**Provided records:**

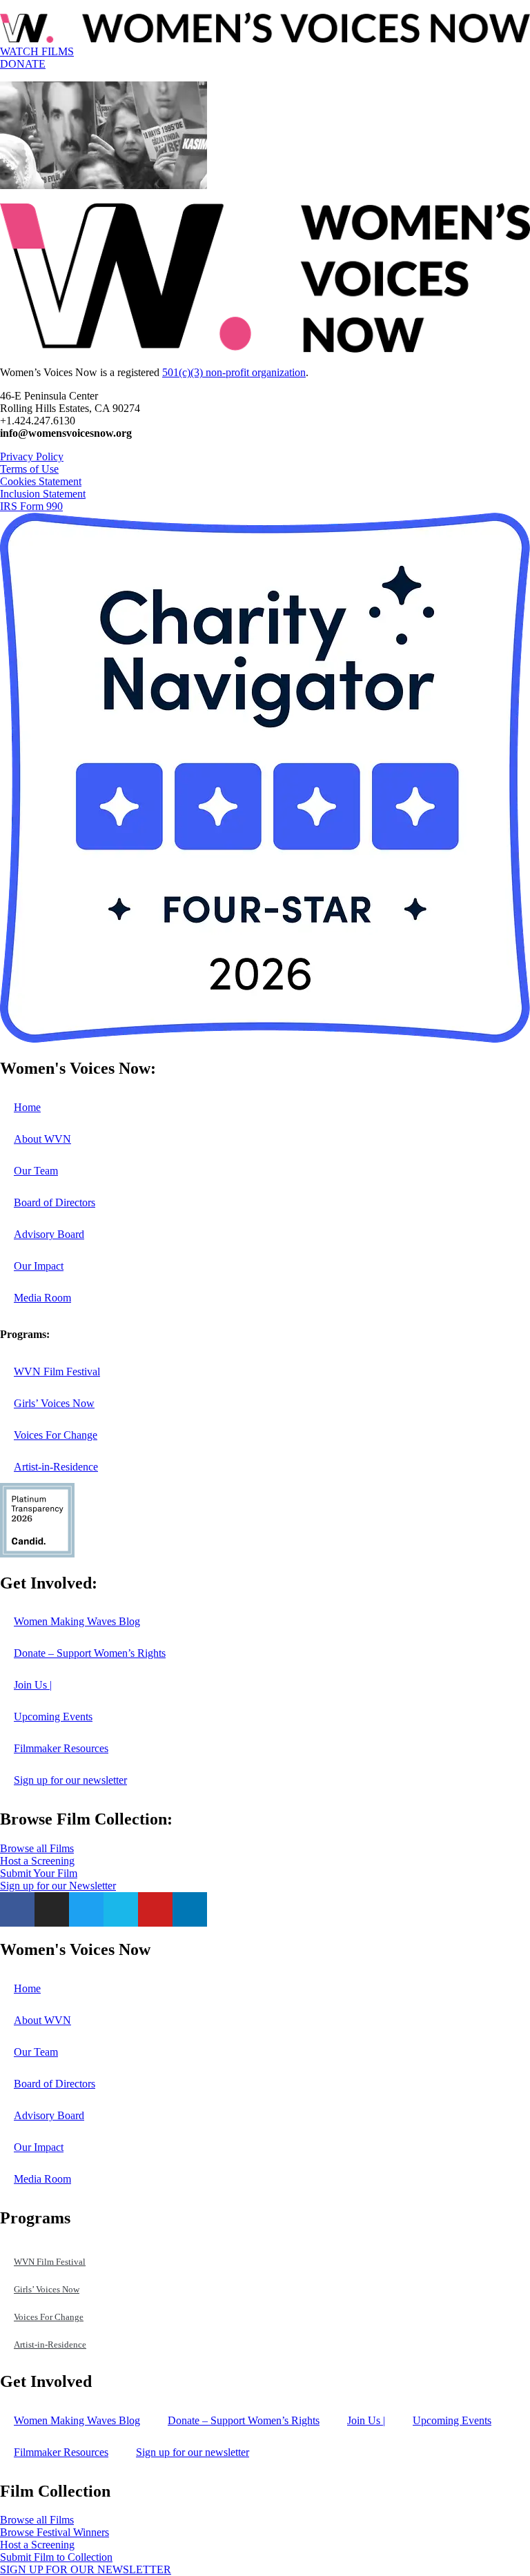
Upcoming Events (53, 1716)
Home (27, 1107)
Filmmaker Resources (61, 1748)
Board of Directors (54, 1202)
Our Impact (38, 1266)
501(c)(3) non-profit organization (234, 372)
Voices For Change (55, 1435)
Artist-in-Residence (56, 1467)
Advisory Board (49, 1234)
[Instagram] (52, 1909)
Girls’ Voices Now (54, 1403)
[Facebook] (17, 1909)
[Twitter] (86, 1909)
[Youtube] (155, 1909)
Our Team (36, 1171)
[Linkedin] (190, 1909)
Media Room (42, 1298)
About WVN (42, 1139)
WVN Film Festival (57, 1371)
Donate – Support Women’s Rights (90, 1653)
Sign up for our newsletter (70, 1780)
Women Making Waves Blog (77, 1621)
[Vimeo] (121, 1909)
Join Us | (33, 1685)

--

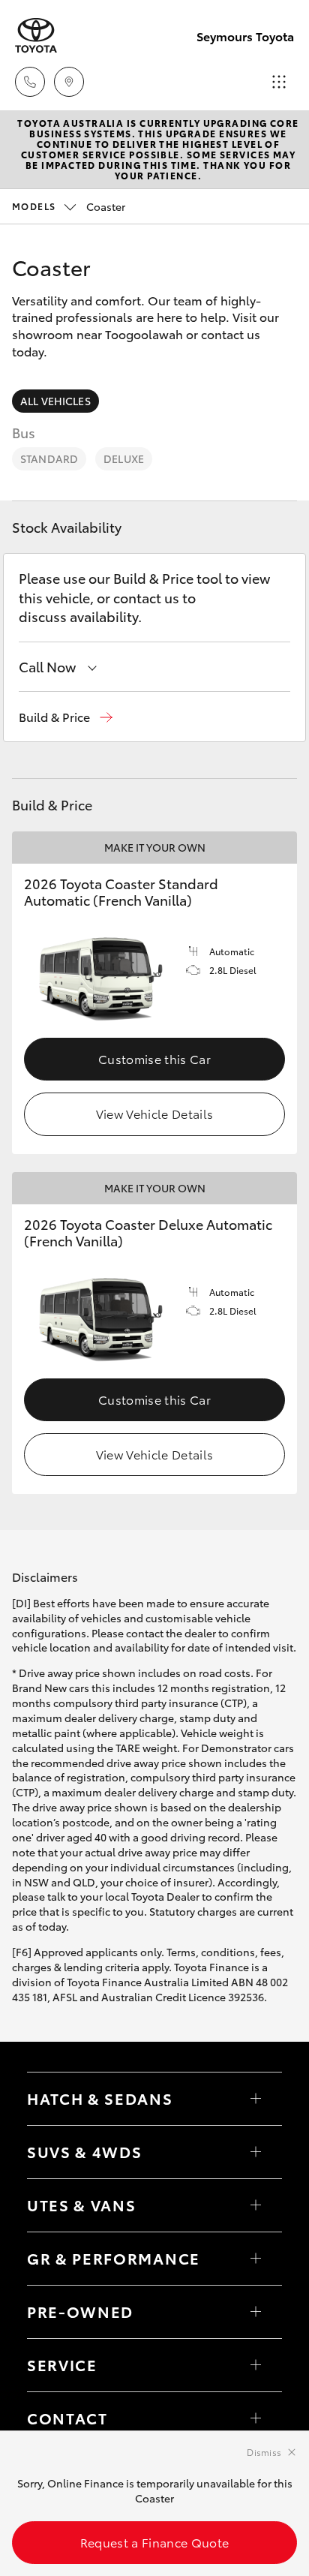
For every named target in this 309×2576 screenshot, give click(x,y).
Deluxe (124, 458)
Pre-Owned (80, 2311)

**The task:** After locating the line holding "Board of Directors (54, 1202)" above, output exactly that line and every line after it through the line holding "[Youtube] (155, 1909)". Include nothing else.

**Task answer:**
Board of Directors (54, 1202)
Our Impact (38, 1266)
501(c)(3) non-profit organization (234, 372)
Voices For Change (55, 1435)
Artist-in-Residence (56, 1467)
Advisory Board (49, 1234)
[Instagram] (52, 1909)
Girls’ Voices Now (54, 1403)
[Facebook] (17, 1909)
[Twitter] (86, 1909)
[Youtube] (155, 1909)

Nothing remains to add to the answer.